**WHAT TO WORK ON:**
(A) In the Challenger forum thread, what does AfxToo say the new Nationwide cars use in place of a wing?
(B) Reproduce the passage of the Challenger forum thread from "YEP SAME HERE!!!" to "REAL nascar race!!".

# Start of SOURCE PASSAGE

# New Challenger Nationwide car



## Pomfish (Oct 25, 2003)

Wow, she looks mean from the front!
http://www.nascar.com/2009/news/headlines/bg/10/31/dodge.challenger.nationwide.series/index.html

Hope the rest of the car looks as good and hope Life Like can do this car some justice in HO scale and Maybe Scalextric can get it done in 1/32.

Thanks,
Keith


----------



## kiwidave (Jul 20, 2009)

That is cool!!! Shame its just the front!

http://jalopnik.com/5047204/new-nat...ooking-muscular-on-track-unlike-rest-of-field


----------



## AfxToo (Aug 29, 2003)

It's nice that Dodge, Toyota, and Ford are trying something new for the N'Wide series. Yeah, it is mostly in the nose, but even that's better than doing nothing - wake up Chevy and put the Camaro out there instead of the pedestrian Impala. Even Hyundai could have done better than geriatric motors. Note also the absence of a wing and the use of a spoiler instead. It's a good move overall because the current N'Wide cars are kind of freakish looking next to the freakish looking in a different way COTs. I think we'll see a similar rhinoplasty take place on the Cup cars in 2011.

Maybe Life-Like will do some 2010 Nationwide cars. Here's hoping.


----------



## roadrner (Jul 21, 1999)

kiwidave said:


> That is cool!!! Shame its just the front!
> 
> http://jalopnik.com/5047204/new-nat...ooking-muscular-on-track-unlike-rest-of-field


My thought exactly! Looks the same as the others from the side.  rr


----------



## 1976Cordoba (Sep 20, 2000)

In their incessant drive to give us boring, spec-targeted aero blobs with fancy vinyl stickers to differentiat brands, NASCAR has given us _*THIS*_ as a Dodge Challenger:










Rather than *THIS*:










The logic in this is known only to a handful of suits in the NASCAR offices in Daytona Beach, Fla. and the suckers in the suits at the car manufacturers who continue to go along with this charade. To the rest of us, the interested buying public of the product once known as *STOCK CAR* racing, the logic in this is just not there.


----------



## AfxToo (Aug 29, 2003)

Wow 'Doba, that "what it could have been" photo is an eye opener. That would have rocked.


----------



## NTxSlotCars (May 27, 2008)

I got to agree with Doba on this one.


----------



## WesJY (Mar 4, 2004)

NTxSlotCars said:


> I got to agree with Doba on this one.


YEP SAME HERE!!! Nascar sucks!!! COT sucks!!! put 2011 camaro , 2011 challenger , and 2011 mustang in there!!! get rid of toyota and you will have a REAL nascar race!!

Wes


----------



## Slott V (Feb 3, 2005)

Wow unreal what they did to that Challenger. Just pathetic. I do not understand that organization any more. :freak:

NASCAR has become nothing more than an over populated, under powered IROC race. Give the teams one lame body mold with a sticker pack for different models like something you get in a cereal box.

# End of SOURCE PASSAGE
# Start of AVAILABLE DATA

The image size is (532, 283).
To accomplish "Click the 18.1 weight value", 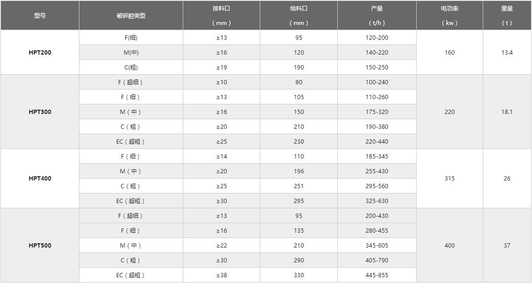I will click(507, 112).
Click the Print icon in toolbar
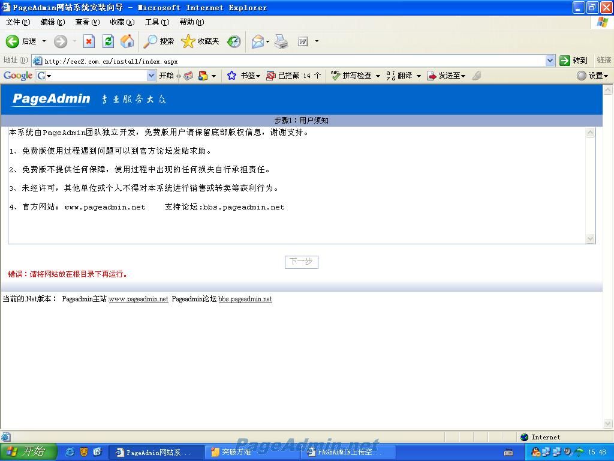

# End of AVAILABLE DATA

**ANSWERS IN ORDER:**
(A) A spoiler.

(B)
YEP SAME HERE!!! Nascar sucks!!! COT sucks!!! put 2011 camaro , 2011 challenger , and 2011 mustang in there!!! get rid of toyota and you will have a REAL nascar race!!